The result of the effect of unhealthy behavior patterns and other socioeconomic variables on primary healthcare utilization across urban and rural areas clearly shows that compared to rural areas, these unhealthy behaviors and their clustering significantly increase the use of public primary healthcare services in urban areas. The result of the intercepting effect of smoking behavior in urban areas is consistent with the pattern in the pool estimation. The prevalence of non-communicable diseases (NCDs) and obesity in urban communities compared to rural communities, as noted by [
68], is caused by unhealthy behaviors of urban lifestyles, and it explains why these behaviors stimulate use of public PHC in the country’s urban communities. Considering the variables gender and age across geographical location, a similar effect of both gender and age is observed in both rural and urban areas, though the extent of effect differs slightly in that it is larger for rural area dwellers than urban. The reducing effect of employment status, marital status and education attainment on public primary healthcare use is likewise observed across both rural and urban areas, however it is observed that the extent of effect of educational attainment is larger in the urban area compared to the rural area.

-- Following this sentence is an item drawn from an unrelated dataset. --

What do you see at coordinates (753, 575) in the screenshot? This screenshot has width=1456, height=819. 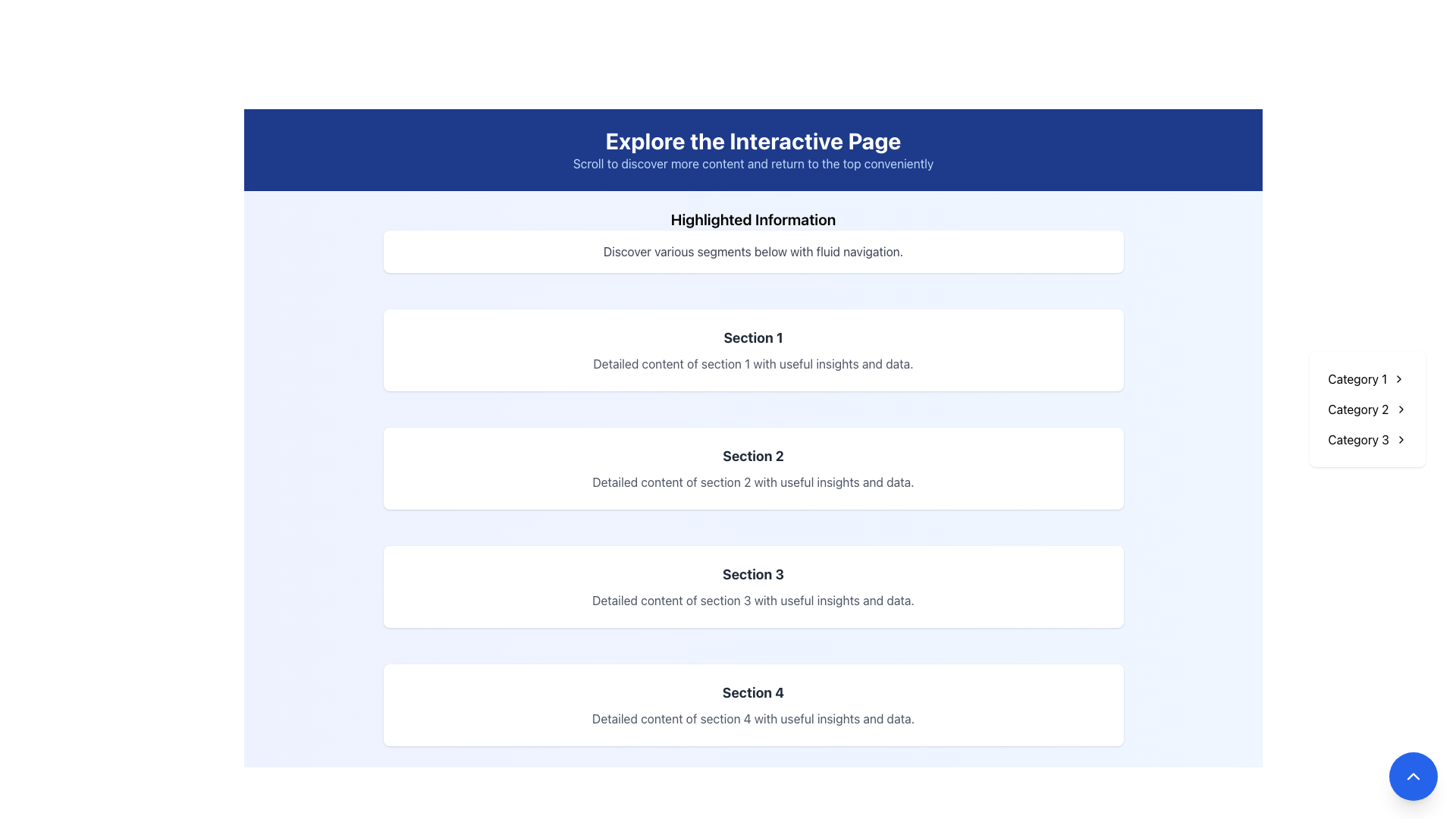 I see `the primary heading text label in the third section of the vertical list, which identifies the content below it` at bounding box center [753, 575].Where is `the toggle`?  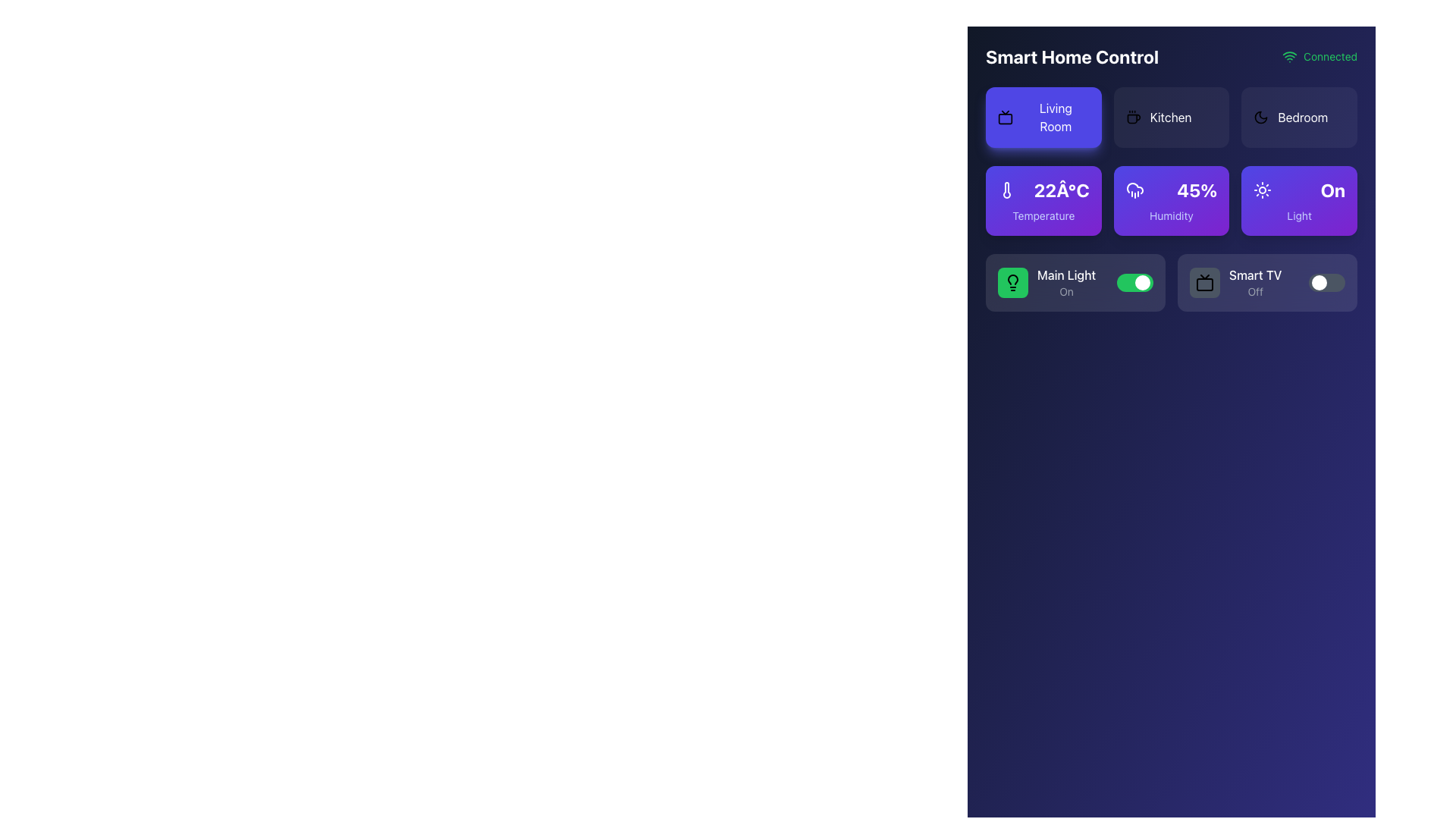 the toggle is located at coordinates (1310, 283).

There are a few limitations of this study that are identified and must be admitted. First, other dynamics of the outcome variable, such as frequency of visit and the reason for visit (that is, either for preventive or curative care), could have provided an interesting insight on the use of PPHC. Second, lifestyle risk factors information was measured once. Transitional information could have helped to understand how change in unhealthy behavior relates to PPHC utilization. Third, there are some potential confounding factors, such as distance, incidence and severity of disease, that were not accounted for but could be important factors in the use of PPHC facility.